Ischaemic heart disease continues to be the leading cause of death and disability followed by cerebrovascular disease, according to the latest data from the Australian Institute of Health and Welfare (AIHW).

While massive gains in CVD treatment and prevention over the last three decades has seen death rates on a steady decline among older Australians those gains look to be stalling among younger age groups where the decline in death rates has slowed.

Declines in the coronary heart disease (CHD) death rate among 35-54 year olds has dropped from 7.2% each year between 1980 and 1993 to just 3.1% each year in the years up to 2015.

And for those aged 55–64, the fall in cerebrovascular disease deaths has slowed from an average of 6.0% each year between 1980 and 2005 to an average of just 2.2% in the years up to 2015.

Researchers say the toxic combination of obesity and diabetes and its increasing prevalence in younger people has contributed to the dramatic slow down.

Meanwhile poor nutrition, high levels of blood pressure and cholesterol, physical inactivity, overweight, and tobacco use are also on the rise with the report highlighting that a staggering 95% of Australian adults still have at least one modifiable risk factor while two thirds have three or more risk factors at the same time.
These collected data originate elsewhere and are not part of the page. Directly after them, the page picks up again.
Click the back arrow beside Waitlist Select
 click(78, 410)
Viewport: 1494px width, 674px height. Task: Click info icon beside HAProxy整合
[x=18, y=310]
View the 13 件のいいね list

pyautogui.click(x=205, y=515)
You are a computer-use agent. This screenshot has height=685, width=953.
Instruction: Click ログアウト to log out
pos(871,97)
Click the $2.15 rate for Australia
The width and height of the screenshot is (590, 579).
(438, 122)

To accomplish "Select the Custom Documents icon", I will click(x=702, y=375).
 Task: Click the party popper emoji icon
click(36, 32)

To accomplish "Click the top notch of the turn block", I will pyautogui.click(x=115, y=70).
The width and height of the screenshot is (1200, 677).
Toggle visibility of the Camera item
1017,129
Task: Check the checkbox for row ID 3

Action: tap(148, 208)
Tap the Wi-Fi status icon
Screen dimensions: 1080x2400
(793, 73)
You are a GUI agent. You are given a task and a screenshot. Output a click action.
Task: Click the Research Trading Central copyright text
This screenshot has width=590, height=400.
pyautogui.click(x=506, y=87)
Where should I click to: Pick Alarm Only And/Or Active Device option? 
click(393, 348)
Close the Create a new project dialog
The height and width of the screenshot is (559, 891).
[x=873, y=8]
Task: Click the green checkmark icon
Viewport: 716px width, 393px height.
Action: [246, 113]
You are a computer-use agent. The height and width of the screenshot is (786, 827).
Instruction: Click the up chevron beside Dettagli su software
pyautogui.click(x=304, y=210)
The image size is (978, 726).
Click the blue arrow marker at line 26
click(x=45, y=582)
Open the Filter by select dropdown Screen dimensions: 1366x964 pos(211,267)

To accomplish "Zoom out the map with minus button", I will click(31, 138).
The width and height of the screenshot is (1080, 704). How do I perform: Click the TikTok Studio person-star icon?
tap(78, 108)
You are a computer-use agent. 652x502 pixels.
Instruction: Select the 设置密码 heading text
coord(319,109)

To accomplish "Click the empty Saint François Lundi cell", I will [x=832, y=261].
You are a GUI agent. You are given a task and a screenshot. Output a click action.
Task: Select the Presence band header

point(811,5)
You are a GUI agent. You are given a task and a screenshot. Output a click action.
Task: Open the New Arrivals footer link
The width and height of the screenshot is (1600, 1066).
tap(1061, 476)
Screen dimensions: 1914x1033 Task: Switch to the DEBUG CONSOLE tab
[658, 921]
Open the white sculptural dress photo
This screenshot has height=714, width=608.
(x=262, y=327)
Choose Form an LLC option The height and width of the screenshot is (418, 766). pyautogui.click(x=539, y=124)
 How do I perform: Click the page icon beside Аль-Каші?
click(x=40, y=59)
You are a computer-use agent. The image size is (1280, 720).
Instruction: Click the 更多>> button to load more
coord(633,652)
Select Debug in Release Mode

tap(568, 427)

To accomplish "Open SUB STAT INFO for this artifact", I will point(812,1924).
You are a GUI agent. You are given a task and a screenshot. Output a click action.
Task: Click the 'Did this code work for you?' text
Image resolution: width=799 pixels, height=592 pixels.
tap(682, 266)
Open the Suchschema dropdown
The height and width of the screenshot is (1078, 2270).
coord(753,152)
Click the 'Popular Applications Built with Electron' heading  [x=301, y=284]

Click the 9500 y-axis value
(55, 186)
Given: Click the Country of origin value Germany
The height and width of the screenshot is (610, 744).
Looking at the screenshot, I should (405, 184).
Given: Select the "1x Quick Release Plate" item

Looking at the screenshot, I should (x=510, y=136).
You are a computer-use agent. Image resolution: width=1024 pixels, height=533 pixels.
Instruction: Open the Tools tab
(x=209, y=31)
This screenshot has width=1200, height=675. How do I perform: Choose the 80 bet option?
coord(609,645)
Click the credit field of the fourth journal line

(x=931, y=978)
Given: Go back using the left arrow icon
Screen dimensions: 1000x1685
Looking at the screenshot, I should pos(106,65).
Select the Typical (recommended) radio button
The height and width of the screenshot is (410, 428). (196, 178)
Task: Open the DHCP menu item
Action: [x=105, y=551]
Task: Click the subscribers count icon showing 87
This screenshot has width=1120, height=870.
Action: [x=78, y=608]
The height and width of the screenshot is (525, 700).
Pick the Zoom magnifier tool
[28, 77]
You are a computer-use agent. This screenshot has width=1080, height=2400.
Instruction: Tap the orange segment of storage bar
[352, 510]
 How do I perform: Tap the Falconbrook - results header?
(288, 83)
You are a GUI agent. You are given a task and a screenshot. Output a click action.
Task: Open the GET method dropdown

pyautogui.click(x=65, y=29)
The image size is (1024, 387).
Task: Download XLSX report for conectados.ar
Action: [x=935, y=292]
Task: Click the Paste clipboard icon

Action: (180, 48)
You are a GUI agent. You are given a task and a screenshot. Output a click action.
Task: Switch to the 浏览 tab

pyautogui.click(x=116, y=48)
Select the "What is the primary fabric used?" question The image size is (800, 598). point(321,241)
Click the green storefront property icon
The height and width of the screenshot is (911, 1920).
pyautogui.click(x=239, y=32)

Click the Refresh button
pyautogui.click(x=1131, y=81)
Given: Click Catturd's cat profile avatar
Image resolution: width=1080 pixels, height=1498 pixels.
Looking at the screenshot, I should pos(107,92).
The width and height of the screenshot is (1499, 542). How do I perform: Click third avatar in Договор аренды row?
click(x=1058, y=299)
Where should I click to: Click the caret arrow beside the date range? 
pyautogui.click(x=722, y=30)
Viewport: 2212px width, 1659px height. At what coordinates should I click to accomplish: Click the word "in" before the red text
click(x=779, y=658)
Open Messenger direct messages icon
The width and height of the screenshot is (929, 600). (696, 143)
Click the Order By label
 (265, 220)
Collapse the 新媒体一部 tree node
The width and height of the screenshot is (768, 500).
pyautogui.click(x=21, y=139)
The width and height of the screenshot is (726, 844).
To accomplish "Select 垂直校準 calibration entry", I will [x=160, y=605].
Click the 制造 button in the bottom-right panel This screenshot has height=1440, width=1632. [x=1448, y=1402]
According to the report an estimated:

  • 34% of adults had high blood pressure, a slight rise from 32% in 2011–12 (including those with uncontrolled high blood pressure, and whose blood pressure was controlled by medication)
  • 63% of adults were overweight or obese, a rise from 56% in 1995
  • 15% of adults still smoked daily, although prevalence has declined
  • 45% of those aged 18–64 did not participate in sufficient physical activity in the previous week
  • 2 million people (5.1% of the total population) had diabetes

Based on those figures about one in five Australians aged 45–74 (or 1.4 million people) are estimated to have a high absolute risk of a future cardiovascular event.

But around 67% (or 970,000) of those people were not receiving recommended therapies to control their levels of blood pressure and cholesterol, the report noted.

Reducing these levels in young and middle-aged adults would halt the slowing of the decline in cardiovascular disease death, the report added.

The good news:

The report also said that, despite the magnitude of the current CVD burden, deaths from both CHD and stroke have declined substantially in Australia over the past 30 years.

In 2015 CVD was responsible for 29% of all deaths down from 55% (about 60,000 a year) in the late 1960s and early 1970s.

These falls are the results of a combination of improvements in preventing and detecting the disease, as well as clinical management of people who have it, the report stated.

If the CVD death rate had remained at its 1968 peak, there would have been close to 200,000 deaths from CVD alone in 2015—more than the total number of deaths from all causes that year, according to the report.

Meanwhile falls in CVD death rates continue to improve for Australians aged 75 years and older.

Rates of decline in CHD death rates has improved since 1980 from 0.5% annually to 4.9% for those aged 85 and over, and from 2.2% to 6.3% for those aged 75–84 while cerebrovascular disease death rates has remained steady since 1980 dropping from 4.4% to 4.8% among people aged over 75 years.

The trade-off:

While the death rate from CVD continues to fall especially among older Australians, rates from other diseases such as dementia are on the rise.

Dementia might soon overtake coronary heart disease as the single leading cause of death in Australia, the report added.